Collected data:
※ ※ ※
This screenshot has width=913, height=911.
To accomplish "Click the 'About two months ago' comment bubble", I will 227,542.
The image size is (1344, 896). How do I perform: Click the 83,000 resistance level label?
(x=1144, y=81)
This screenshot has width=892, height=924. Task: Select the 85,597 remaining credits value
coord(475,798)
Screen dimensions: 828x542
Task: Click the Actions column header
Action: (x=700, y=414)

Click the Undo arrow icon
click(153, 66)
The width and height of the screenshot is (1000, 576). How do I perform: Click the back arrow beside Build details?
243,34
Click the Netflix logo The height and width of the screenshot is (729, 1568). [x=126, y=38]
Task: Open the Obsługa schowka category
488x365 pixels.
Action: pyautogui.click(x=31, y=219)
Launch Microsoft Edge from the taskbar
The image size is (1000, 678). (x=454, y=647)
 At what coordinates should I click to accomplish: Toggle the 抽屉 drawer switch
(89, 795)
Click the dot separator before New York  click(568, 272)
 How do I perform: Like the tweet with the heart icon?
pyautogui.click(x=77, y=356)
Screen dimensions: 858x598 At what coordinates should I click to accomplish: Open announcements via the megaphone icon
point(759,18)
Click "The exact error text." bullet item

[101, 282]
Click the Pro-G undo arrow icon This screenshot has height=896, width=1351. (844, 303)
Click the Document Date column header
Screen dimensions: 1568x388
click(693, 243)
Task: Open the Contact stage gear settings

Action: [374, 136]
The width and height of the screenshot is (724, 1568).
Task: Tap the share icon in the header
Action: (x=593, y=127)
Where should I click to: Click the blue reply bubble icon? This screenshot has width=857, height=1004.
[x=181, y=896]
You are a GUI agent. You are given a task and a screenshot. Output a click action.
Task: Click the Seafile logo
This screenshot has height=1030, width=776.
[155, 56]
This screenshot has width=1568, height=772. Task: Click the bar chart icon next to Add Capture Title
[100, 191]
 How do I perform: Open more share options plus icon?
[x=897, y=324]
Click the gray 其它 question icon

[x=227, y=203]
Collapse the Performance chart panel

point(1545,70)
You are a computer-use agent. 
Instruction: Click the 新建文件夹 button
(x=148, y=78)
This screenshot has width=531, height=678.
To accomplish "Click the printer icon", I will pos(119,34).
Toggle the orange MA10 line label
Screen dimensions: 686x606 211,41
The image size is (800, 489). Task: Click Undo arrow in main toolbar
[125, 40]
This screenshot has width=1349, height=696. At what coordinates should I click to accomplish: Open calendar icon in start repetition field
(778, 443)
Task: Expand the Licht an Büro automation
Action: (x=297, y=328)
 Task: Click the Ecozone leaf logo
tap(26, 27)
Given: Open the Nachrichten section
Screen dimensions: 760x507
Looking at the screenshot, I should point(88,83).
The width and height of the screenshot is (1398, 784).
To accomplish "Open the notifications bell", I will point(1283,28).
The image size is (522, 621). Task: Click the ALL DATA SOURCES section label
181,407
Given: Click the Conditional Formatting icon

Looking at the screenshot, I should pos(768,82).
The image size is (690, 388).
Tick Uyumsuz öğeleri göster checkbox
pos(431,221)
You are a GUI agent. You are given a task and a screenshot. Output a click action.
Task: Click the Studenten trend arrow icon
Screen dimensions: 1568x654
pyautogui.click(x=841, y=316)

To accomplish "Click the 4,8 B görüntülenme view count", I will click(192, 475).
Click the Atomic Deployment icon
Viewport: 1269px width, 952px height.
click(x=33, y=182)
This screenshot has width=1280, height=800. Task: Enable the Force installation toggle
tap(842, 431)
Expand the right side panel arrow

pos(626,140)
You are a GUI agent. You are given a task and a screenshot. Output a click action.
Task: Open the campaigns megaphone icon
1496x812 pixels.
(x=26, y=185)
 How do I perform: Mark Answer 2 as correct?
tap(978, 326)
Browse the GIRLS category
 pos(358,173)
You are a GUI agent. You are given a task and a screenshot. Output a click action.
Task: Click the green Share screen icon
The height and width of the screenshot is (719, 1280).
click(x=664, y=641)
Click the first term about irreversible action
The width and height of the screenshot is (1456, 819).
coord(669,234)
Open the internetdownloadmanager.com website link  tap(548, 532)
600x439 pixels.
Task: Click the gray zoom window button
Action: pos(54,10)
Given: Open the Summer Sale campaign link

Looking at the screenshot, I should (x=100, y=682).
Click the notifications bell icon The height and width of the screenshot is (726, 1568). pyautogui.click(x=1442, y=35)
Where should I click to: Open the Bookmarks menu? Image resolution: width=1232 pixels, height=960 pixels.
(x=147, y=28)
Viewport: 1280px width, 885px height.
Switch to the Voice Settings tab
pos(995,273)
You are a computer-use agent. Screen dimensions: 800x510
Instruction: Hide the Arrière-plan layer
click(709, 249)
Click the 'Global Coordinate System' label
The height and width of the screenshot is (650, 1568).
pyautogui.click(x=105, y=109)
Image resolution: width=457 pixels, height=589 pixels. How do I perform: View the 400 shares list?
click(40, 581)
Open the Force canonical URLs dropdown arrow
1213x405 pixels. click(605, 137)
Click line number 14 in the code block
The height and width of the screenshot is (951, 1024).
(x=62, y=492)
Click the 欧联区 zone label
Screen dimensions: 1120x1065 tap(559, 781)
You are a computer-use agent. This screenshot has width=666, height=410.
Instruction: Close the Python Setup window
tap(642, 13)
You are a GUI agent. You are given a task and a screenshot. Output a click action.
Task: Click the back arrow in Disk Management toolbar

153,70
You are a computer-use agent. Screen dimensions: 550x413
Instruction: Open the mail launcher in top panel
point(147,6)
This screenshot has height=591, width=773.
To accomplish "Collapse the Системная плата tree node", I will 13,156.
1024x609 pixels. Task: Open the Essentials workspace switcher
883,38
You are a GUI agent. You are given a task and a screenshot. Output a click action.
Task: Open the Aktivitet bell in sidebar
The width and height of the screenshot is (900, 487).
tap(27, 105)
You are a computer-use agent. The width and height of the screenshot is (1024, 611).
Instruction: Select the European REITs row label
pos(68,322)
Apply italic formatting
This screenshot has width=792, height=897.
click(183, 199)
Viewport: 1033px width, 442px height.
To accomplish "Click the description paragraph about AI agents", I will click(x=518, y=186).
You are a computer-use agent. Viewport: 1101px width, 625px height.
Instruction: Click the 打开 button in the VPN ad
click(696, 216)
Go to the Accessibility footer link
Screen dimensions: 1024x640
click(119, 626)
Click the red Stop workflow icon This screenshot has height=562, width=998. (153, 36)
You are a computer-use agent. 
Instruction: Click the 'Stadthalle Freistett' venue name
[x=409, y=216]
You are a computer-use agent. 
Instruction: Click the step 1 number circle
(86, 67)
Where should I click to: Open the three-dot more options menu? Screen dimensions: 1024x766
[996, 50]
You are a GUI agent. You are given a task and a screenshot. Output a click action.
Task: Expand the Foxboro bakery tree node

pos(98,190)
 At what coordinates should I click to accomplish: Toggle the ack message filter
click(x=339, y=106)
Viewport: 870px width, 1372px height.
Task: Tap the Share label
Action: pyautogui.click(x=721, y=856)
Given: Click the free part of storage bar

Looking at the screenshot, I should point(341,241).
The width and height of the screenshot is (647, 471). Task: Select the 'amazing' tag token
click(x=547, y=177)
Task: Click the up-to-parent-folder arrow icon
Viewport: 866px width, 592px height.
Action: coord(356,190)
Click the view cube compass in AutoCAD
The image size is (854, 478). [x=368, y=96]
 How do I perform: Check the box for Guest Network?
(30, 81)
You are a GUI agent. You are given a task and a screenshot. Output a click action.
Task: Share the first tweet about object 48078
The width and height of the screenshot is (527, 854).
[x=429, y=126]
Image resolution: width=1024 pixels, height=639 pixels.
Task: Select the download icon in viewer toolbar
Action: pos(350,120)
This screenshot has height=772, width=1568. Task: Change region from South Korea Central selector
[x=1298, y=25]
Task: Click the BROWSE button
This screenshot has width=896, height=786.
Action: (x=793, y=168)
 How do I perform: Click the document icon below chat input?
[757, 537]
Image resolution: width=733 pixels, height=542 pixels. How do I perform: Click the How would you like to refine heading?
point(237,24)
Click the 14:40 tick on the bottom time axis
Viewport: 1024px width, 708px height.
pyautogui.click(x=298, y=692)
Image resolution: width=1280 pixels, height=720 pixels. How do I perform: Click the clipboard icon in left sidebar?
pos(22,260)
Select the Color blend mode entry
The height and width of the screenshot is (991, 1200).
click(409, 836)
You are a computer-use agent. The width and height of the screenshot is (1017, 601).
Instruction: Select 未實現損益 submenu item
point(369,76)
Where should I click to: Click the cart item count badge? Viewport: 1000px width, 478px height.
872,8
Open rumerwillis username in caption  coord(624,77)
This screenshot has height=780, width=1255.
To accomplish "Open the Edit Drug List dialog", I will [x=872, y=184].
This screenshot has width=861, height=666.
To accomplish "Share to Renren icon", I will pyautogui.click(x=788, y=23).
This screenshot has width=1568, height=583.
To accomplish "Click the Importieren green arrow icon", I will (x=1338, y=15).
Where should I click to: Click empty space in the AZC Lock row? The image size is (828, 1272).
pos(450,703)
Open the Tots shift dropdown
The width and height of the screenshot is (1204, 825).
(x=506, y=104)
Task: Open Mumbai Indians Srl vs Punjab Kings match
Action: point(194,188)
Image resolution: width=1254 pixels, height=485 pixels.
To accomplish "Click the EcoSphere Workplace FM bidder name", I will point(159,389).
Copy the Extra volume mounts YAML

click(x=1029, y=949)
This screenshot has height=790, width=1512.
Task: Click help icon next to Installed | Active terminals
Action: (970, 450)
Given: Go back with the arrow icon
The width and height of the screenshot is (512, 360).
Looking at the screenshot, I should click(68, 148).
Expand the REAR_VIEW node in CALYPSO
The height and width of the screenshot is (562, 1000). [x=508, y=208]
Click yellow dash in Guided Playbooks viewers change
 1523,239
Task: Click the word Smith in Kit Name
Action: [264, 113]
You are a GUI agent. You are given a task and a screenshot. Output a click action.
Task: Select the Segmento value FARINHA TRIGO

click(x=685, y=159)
※ ※ ※
If a line in the entries above contains the word "first", count it, and give only the final number.

Expected answer: 2